How do we do this?
When existing data alone is not sufficient for generating specific predictions, sparse-data AI comes to the rescue. Our STARMAP® 2.0 platform augments experimental results with detailed expert knowledge to allow sensible predictions to be made regarding drug development success.
Currently, we are launching a digital version of our CESS® technology that allows us to perform in silico experiments in large quantities and to create predictions of nanoformability. This is important since there are more potential drug molecules than particles in the known universe.
Why do we do this?
Our game-changing CESS® technology lies at the heart of our operations and offers a unique opportunity to both bring failed assets back to life again and accelerate APIs to the clinic. The STARMAP® platform can have wide applicability in drug discovery and development as well as in lifecycle management for existing marketed drugs and 505b2 like product development strategies.

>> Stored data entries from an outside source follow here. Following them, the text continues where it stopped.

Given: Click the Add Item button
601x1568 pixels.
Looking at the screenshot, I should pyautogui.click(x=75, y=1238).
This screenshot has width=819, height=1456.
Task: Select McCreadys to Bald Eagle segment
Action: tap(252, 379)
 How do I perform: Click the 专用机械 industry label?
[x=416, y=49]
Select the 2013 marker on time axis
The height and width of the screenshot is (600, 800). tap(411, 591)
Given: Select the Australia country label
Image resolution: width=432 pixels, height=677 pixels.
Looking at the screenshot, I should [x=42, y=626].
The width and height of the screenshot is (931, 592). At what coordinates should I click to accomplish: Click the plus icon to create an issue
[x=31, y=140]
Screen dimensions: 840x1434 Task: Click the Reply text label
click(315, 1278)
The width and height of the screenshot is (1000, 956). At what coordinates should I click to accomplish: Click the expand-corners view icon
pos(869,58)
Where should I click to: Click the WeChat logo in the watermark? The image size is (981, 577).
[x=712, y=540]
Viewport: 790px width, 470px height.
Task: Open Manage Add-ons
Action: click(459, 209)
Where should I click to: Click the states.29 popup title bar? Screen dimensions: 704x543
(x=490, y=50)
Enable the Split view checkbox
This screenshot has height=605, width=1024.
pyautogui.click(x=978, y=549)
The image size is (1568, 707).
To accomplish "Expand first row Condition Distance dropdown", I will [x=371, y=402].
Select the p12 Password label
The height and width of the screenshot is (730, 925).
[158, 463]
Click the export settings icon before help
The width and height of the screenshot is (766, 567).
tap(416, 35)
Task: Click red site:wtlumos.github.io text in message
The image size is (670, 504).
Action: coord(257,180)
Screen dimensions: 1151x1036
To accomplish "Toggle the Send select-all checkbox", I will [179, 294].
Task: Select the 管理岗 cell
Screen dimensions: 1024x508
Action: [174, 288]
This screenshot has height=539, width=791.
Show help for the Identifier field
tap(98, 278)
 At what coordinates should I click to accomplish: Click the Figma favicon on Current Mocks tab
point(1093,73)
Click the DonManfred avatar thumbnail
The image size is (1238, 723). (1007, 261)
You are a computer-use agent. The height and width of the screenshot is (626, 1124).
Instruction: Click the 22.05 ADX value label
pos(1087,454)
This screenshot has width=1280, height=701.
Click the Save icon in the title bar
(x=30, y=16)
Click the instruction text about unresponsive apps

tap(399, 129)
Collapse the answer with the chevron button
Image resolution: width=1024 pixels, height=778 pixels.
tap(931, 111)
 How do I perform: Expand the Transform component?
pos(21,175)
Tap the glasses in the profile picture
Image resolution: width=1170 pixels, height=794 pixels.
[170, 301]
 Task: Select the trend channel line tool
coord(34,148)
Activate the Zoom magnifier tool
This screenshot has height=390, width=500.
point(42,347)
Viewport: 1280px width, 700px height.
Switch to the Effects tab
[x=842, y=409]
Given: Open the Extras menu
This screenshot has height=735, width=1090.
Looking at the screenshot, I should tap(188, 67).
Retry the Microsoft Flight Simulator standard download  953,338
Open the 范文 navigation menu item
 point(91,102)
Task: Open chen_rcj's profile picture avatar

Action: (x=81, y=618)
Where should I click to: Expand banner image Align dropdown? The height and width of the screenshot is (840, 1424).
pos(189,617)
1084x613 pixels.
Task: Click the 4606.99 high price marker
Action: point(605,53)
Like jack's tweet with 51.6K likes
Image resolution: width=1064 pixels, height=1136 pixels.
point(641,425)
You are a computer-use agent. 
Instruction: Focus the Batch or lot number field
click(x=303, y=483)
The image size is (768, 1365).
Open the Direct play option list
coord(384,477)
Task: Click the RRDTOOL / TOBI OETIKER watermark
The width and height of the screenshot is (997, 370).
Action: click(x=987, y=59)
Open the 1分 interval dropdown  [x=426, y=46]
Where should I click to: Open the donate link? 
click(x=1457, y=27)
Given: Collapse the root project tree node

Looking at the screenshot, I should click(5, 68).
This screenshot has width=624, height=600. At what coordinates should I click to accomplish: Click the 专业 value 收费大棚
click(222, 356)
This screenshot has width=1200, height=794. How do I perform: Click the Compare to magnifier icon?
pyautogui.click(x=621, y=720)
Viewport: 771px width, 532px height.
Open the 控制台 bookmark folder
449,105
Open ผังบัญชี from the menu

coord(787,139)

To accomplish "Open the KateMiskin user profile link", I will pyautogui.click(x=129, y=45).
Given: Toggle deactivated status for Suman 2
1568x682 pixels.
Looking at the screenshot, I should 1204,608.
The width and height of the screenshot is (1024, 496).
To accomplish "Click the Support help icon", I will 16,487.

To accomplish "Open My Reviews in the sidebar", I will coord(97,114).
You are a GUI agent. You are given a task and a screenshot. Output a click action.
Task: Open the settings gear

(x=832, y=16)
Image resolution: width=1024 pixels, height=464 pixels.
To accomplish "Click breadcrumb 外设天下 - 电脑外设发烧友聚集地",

As CESS® has the potential to drastically improve several characteristics of APIs relative to other technology platforms, we recognize that it is vital to apply STARMAP® 2.0 widely to rapidly identify for our customers the APIs with the greatest potential for nanoforming success.
Additionally, past AI-based technologies were trained on old particle engineering techniques such as micronization, limiting prediction accuracy. This opens up the possibility that previously disregarded drug candidates can be revisited with the latest technology and transformed into a drug development success story.
Ultimately, the goal of STARMAP® 2.0 is to benefit as many patients as possible by making new and better drugs available faster than is possible with other technological platforms.